So a multitude of wannabe businessmen took advantage, some going on to prosper in the long term, others making ends meet running small operations with lower budgets, yet making a living.

Others, had their funding withdrawn, and in the case of this irreverent punk band from Macclesfield in Cheshire, the reversal of the decision to pay them what was a mere 40 a week, could not come quickly enough for not only the authorities, but for the many who considered themselves 'decent' people.

Put simply, the Macc Lads upset a great many people with their explicit and at times revolting lyrics and music videos. Not only did they lose their funding, but councils around the UK banned them from playing live and one time, they were denied entry to the USA when immigration officials just scanned through the words to some of the songs.

So the musical PR machine that made the likes of Nik Kershaw famous was never going to be on their side, and airtime on the radio was obviously not to be counted on, perhaps understandably, but in truth, with the exception of the odd few songs (which I decline to listen to), what they did was not nearly so bad, and more than 35 years later, perhaps it is time to give them a bit more credit.
The Guardian wrote in 2015 that they were simply ahead of their time, and were in fact really clever satirists, although the lead singer Muttley McLad (now retired and in his 70s) denied this shortly after the article was published. 'The Guardian are reading too much into this,' he said. 'We were as bad as we seemed, and there was no ulterior motive.'

Almost certainly so, this was a group of lads who turned the British lad and drinking culture into songs, (albeit sometimes pretty lousy ones) and created a very apt tribute to what people do on a Friday night. They did overstep the mark at times, as I have said, but these days, their tribute band the Manc Lads performs in decent venues, selling out gigs and not causing nearly the same kind of shocked offence the original line up did from 1981. Times have changed.
 

Sweaty Betty

 

Do Ya Love Me?

The songs are hardly the work of musical geniuses, and you might expect the band to be the first to admit this, but they were fun.
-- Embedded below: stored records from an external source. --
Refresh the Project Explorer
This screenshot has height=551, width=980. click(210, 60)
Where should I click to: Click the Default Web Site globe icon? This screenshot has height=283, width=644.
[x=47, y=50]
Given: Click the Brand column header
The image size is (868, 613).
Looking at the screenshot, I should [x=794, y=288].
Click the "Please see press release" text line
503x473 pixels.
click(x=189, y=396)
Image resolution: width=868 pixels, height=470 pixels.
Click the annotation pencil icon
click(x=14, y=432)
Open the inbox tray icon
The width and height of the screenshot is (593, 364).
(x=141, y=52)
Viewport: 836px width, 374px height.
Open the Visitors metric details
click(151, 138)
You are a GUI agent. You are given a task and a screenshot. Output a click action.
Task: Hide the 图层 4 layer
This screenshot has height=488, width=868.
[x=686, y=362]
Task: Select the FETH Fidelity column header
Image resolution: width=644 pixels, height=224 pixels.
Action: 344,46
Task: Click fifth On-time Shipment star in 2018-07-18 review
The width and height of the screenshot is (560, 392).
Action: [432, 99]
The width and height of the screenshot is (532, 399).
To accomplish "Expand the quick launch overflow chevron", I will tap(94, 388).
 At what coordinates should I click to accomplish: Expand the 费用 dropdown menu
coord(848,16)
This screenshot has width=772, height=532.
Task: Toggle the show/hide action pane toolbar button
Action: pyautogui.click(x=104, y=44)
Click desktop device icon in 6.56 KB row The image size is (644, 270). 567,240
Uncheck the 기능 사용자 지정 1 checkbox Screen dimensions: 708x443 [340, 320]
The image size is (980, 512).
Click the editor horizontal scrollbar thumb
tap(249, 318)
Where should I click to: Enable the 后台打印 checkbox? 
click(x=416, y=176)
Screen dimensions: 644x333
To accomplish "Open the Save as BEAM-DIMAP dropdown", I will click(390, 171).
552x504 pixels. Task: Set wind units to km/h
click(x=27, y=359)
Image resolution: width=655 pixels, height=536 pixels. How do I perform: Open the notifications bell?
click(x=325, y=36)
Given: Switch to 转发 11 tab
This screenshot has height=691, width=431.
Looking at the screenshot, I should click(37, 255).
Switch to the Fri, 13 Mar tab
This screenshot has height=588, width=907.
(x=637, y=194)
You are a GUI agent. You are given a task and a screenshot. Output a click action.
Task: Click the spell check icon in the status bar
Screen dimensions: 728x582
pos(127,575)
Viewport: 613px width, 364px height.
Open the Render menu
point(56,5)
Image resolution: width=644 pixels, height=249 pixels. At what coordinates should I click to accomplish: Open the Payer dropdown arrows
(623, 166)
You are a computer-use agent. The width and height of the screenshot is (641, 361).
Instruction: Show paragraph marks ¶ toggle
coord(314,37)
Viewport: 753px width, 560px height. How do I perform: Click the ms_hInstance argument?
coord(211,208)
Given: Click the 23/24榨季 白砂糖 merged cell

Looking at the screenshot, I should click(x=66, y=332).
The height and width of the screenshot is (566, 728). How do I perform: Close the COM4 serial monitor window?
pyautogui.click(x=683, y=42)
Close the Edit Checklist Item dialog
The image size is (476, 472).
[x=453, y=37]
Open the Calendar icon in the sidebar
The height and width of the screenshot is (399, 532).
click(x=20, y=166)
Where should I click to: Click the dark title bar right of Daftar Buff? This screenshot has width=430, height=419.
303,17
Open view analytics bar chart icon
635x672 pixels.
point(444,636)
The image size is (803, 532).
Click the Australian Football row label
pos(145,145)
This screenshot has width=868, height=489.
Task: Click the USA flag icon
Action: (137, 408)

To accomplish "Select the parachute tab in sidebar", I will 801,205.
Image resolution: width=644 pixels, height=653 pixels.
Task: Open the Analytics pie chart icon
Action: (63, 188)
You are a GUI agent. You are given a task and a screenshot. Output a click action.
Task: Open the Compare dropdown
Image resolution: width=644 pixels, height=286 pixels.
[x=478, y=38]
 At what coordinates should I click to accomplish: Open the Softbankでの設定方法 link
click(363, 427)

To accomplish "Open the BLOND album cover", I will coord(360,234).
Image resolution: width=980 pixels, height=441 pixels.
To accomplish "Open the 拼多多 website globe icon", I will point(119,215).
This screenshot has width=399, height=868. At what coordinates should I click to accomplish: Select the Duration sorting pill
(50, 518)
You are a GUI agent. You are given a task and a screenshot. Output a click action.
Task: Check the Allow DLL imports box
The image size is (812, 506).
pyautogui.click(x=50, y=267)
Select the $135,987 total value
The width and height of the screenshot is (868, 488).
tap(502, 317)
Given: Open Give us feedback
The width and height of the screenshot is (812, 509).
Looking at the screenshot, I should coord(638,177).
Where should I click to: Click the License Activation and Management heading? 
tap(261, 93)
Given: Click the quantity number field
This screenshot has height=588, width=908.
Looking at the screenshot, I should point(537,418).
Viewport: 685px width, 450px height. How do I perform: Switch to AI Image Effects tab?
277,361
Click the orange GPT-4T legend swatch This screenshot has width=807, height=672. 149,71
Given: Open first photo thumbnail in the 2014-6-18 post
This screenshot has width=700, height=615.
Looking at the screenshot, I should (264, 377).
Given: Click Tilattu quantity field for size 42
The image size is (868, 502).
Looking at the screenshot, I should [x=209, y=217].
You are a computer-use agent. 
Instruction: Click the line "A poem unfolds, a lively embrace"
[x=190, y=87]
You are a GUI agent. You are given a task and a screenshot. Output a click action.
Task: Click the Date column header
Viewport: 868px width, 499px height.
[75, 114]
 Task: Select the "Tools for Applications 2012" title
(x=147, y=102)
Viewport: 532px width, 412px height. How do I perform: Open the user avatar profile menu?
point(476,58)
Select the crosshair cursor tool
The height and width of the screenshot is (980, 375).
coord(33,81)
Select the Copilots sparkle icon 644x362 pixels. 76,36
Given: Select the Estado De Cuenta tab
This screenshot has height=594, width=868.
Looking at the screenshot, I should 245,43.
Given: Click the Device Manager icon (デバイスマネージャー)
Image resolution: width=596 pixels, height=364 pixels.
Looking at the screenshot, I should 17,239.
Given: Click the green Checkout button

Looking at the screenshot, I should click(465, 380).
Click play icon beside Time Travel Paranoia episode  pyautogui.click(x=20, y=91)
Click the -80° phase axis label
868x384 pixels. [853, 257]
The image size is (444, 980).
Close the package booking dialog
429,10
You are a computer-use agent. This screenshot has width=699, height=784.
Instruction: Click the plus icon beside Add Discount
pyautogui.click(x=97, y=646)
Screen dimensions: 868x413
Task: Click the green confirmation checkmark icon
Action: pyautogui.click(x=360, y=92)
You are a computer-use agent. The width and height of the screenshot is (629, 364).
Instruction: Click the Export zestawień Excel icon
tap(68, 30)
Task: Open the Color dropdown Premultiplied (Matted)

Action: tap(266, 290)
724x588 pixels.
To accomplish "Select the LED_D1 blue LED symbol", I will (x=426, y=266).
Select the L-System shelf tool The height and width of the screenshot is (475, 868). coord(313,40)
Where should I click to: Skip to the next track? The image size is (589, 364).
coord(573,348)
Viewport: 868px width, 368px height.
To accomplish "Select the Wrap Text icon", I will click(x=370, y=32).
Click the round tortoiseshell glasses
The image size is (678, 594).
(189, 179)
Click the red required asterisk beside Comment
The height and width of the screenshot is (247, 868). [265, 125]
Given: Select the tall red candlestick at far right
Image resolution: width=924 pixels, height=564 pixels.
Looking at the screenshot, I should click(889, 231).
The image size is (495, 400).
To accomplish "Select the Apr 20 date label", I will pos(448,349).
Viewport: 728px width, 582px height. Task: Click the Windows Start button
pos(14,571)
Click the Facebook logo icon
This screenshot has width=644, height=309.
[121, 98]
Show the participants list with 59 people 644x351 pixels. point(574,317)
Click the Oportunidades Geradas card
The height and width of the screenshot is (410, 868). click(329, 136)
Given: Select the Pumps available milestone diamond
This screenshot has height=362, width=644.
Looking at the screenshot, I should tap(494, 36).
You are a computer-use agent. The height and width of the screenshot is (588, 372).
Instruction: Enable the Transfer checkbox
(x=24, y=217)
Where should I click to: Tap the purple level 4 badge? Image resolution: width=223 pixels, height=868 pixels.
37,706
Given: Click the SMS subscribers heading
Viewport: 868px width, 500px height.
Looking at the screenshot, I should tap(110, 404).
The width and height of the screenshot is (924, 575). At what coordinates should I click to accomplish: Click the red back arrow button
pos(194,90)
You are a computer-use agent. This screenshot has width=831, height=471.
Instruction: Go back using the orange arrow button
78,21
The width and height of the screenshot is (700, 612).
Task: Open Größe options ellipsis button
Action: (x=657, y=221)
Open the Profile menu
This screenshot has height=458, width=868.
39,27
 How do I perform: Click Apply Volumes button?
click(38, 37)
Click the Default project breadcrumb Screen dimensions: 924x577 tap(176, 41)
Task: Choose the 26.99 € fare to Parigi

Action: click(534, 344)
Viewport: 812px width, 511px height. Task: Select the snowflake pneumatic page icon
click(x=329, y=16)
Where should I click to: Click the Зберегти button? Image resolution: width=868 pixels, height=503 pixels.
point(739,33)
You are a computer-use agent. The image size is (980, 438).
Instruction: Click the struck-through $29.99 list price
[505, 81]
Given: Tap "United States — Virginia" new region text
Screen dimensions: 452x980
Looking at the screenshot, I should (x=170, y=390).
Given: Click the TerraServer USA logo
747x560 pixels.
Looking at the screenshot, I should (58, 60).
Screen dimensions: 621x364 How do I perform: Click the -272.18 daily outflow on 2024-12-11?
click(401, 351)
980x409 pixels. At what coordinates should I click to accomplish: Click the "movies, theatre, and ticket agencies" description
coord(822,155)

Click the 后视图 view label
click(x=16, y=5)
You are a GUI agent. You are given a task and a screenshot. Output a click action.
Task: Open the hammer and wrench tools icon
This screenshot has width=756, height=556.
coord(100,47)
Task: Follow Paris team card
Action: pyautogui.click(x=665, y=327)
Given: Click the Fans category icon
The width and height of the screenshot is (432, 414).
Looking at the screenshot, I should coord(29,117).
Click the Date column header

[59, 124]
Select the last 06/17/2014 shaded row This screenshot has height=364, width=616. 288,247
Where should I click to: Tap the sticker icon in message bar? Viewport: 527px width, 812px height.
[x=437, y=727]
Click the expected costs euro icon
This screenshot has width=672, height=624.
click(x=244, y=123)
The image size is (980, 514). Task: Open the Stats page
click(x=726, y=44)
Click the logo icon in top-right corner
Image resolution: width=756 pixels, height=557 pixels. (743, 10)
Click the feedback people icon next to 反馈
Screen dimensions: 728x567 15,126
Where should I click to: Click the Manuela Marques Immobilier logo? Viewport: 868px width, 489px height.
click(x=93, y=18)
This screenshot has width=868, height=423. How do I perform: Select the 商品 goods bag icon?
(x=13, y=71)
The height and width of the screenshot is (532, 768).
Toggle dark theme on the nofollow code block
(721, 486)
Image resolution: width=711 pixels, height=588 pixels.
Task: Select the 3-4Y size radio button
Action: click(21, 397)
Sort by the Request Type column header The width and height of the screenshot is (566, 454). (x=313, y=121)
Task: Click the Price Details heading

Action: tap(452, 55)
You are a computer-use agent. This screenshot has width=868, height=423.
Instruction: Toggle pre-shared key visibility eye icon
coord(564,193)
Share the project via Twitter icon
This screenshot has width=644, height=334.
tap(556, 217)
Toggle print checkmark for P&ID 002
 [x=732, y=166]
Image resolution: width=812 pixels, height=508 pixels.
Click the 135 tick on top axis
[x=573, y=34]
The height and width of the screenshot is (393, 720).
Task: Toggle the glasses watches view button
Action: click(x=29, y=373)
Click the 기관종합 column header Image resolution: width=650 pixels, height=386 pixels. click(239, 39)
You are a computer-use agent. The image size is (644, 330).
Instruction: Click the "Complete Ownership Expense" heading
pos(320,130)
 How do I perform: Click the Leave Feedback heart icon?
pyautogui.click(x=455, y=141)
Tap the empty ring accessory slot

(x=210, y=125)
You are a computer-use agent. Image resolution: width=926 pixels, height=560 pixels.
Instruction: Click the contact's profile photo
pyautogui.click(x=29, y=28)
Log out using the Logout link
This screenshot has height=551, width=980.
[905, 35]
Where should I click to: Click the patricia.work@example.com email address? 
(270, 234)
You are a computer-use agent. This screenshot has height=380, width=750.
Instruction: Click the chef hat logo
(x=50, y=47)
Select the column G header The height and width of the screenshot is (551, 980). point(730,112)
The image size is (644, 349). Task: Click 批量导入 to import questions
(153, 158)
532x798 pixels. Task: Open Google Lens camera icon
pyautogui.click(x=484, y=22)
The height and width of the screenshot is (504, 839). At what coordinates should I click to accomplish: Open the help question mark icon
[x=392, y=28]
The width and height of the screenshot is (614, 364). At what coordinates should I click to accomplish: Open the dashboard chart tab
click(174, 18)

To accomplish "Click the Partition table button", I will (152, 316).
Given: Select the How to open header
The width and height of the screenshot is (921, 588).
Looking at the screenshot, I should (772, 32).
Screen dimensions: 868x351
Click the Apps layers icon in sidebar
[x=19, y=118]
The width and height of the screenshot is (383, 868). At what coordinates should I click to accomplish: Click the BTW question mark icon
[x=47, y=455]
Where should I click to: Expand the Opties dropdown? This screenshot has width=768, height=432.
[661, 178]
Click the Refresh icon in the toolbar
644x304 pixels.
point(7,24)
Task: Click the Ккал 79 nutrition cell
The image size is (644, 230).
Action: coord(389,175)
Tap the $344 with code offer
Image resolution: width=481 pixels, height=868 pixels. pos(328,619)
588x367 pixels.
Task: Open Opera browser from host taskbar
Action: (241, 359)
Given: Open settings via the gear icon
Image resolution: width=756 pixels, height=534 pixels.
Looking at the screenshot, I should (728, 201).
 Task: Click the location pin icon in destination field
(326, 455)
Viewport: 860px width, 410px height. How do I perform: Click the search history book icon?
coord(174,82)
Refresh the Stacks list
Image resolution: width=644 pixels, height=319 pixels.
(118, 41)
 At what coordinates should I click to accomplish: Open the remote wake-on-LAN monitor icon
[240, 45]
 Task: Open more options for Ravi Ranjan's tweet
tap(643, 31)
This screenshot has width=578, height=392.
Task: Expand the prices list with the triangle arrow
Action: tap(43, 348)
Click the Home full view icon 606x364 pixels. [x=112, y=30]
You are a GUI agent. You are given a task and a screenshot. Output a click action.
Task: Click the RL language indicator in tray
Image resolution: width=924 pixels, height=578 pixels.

These lads were just holding a mirror up, they never invented the F word, nor did they invent heavy drinking and the English pub culture. They weren't the first to use the expression sheep shagger, nor did they create the machismo that leads lads to seek multiple partners, etc. They just set it to music.
As I added a disclaimer on the website ahead of this page, you are here of your own volition and have been warned, so permit me to tell you about some of what they sang about. Supping 20 pints of Boddingtons, shagging, chips n gravy... The song Sweaty Betty was one of their most popular, a compelling love story about the unlikely attraction of a man to a woman who was generally considered unattractive (albeit with the assistance of a considerable amount of alcohol). Then there was the classic No Sheep til Buxton which paints a poetic picture of the lives of the village communities in the rural area between Macclesfield and Buxton. Magic stuff!
 

Fat Bastard

Then (or was it before?) they penned a song called Do Ya Love Me? which tells of the challenges of a modern relationship and the demands of one or both partners, to be followed by the song Fat Bastard which deals sensitively with the issue of obesity in society, with the song Ben Nevis exploring the consequences of this matter even more deeply. I had tears in my eyes too.
Beer & Sex & Chips n Gravy is arguably the definitive Macc Lads song, and is about, er, wanting beer, sex, chips n gravy. It was always just a joke. Based on the truth perhaps, but this band, as I said, were just about having a laugh.

 

Beer & Sex & Chips n Gravy

Some members of the group went on to live 'respectable' lives, in one case joining the police, then leaving the police (allegedly unhappy with aspects of alleged corruption on the force - don't quote me on that one) and moving on to teach English in Rome. I guess this proves not a damn thing about how intelligent and decent as people the Macc Lads really were, but for a decade or so when Britain was still searching for an identity, the trio of pseudo musicians from northern England entertained thousands of people with their lack of respect for convention and their desire just to have fun. That's what this band was, just fun. Nothing more, and they never wanted to be.
It was said that they gave Macclesfield a bad name. Perhaps the primmer among those living in Prestbury and Bramhall might have wanted them to go away, but in truth they did more for Macclesfield than pretty much anybody. And still today, when local people travel, people remind them of the lads from Macc. And in any case, what bad name could they give the place simply singing about Boddingtons and chips? Don't people sup ale all over the country? 'Ooh, we mustn't go to Macclesfield. They drink bitter! They have sex! Let's stay well away!'
In any case, as Muttley himself said, these days hardly anybody would take offence, given the nature of lyrics in other musical genres. Maybe you do, and like I said, please don't blame me, I just think the Macc Lads are a good laugh, for the most part, and if you don't want to listen, then you don't have to.
Although you did read this far, you will probably give them a try ;)
 

No Sheep til Buxton

* About the only thing they did right was kick start the Macc Lads' career :)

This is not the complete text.